### What this task involves
Scan the following material for the string "file" and copy each line in which it appears.

______________________________

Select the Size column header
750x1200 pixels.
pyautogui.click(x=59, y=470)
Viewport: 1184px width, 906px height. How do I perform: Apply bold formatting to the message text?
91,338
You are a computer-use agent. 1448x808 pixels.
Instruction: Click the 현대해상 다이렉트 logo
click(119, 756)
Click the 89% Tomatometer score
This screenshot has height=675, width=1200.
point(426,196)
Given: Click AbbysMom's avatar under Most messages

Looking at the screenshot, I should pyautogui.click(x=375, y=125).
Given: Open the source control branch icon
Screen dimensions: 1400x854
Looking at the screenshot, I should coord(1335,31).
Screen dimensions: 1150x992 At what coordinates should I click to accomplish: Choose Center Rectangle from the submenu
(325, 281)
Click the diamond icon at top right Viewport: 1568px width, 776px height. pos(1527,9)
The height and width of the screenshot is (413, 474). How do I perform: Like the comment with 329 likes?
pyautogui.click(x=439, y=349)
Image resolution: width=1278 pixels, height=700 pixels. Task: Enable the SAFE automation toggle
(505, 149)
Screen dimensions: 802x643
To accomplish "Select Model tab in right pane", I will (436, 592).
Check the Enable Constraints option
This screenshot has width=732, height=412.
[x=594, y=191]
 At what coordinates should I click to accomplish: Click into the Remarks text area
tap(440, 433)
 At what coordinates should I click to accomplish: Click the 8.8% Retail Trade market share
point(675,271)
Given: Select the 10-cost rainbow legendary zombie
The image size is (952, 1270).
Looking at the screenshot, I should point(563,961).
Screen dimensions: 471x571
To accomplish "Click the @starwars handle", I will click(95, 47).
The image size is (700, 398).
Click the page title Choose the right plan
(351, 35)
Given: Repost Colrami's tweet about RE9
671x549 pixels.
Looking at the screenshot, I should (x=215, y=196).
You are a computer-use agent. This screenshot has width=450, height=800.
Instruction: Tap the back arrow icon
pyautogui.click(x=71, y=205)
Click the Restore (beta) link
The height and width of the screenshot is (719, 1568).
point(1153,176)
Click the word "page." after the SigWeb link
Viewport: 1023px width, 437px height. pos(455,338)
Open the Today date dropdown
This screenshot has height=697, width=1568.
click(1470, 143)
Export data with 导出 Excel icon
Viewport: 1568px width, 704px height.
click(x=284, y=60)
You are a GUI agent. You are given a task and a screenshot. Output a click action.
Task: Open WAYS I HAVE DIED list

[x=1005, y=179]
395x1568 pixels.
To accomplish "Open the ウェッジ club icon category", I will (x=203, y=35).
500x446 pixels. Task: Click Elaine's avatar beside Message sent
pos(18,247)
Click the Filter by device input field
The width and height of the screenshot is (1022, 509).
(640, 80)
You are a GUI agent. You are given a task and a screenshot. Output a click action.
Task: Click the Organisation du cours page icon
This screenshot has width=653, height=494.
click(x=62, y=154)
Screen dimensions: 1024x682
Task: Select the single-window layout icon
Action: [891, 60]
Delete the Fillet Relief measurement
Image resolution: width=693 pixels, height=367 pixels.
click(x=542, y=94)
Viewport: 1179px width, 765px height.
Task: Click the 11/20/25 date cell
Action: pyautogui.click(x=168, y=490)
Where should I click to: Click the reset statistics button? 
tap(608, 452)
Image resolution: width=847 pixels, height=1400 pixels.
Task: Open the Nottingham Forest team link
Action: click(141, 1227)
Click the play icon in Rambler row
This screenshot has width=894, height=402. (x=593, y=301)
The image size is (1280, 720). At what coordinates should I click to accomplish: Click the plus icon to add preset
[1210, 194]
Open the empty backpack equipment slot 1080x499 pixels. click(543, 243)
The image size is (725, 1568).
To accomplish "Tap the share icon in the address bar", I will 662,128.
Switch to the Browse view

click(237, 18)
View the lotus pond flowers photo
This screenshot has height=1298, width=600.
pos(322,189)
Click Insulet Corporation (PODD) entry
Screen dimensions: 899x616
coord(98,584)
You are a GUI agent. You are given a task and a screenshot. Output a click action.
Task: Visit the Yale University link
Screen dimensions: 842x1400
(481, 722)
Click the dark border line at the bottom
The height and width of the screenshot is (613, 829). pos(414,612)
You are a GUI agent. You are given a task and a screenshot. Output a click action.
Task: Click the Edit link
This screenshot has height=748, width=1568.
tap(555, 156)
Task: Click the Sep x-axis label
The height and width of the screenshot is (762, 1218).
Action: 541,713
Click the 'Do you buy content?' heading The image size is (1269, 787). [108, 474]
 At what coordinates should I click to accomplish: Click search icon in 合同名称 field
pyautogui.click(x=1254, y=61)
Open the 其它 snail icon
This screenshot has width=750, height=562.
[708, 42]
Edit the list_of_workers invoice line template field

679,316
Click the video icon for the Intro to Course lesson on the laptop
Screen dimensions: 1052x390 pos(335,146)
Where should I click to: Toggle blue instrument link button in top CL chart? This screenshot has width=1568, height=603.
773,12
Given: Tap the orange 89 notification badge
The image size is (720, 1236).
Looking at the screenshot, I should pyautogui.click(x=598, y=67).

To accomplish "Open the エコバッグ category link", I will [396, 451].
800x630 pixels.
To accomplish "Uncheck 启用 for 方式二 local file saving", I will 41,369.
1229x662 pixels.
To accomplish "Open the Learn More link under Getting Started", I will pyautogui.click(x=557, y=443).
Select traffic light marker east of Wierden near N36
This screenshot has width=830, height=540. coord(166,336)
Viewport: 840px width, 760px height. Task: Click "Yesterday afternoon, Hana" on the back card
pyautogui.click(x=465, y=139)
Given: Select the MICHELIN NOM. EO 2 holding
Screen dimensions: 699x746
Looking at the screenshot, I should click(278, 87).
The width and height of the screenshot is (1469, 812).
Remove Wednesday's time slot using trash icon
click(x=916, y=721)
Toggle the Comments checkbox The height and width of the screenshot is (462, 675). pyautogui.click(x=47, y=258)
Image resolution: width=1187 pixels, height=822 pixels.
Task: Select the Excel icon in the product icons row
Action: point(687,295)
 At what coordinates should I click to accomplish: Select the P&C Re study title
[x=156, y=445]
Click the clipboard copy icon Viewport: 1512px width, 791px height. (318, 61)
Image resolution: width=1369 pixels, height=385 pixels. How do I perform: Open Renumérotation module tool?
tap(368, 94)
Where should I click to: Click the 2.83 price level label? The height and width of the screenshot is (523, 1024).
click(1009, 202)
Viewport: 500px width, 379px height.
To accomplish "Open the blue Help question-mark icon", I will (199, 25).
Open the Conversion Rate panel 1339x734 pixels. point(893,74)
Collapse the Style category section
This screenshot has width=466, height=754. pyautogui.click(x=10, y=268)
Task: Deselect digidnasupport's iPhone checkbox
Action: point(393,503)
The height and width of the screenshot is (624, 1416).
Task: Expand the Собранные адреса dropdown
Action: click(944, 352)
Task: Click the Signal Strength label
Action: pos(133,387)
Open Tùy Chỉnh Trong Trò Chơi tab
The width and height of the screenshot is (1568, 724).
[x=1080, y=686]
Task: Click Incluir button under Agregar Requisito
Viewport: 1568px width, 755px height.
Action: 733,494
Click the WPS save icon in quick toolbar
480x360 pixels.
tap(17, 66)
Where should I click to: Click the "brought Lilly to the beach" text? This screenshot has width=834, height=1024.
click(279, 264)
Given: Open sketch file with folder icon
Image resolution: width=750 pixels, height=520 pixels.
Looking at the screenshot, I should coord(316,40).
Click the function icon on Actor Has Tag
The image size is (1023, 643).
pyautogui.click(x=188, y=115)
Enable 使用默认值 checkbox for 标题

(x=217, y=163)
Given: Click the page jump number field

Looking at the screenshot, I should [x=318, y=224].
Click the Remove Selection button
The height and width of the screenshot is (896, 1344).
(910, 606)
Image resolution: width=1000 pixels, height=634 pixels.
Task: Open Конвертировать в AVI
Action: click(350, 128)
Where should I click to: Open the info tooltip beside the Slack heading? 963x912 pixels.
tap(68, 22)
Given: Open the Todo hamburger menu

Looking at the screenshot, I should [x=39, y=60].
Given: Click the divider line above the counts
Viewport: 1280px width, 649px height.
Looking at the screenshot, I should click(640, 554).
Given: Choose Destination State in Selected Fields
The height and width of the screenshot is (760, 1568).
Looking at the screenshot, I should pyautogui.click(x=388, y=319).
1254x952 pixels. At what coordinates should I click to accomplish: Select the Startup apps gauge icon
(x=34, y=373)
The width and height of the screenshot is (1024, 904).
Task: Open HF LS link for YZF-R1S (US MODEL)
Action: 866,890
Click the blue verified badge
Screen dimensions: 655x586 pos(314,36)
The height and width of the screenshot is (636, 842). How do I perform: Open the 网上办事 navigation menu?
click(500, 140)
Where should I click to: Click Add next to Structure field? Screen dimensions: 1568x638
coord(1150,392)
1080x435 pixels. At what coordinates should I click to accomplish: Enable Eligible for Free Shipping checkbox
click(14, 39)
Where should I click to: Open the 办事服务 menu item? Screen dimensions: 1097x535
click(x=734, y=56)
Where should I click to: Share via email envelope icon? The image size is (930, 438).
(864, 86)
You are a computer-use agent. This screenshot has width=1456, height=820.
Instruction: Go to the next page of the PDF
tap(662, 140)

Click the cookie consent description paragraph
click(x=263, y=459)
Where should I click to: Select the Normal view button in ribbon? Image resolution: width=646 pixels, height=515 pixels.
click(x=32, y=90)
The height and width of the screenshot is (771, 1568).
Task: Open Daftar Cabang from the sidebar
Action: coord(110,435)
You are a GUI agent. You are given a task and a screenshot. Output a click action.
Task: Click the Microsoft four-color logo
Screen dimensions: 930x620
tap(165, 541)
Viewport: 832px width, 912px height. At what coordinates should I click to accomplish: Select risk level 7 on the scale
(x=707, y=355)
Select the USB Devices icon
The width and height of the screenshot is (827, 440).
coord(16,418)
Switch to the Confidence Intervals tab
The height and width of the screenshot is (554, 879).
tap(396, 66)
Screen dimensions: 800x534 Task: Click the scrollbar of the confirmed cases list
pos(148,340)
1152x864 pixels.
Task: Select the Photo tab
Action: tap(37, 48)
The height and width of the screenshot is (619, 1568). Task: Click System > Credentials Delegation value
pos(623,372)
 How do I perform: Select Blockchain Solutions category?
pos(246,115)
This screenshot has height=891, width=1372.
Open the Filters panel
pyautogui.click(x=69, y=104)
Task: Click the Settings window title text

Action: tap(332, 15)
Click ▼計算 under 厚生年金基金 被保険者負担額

______________________________

### Result for this task
To accomplish "Uncheck 启用 for 方式二 local file saving", I will 41,369.
Given: Open sketch file with folder icon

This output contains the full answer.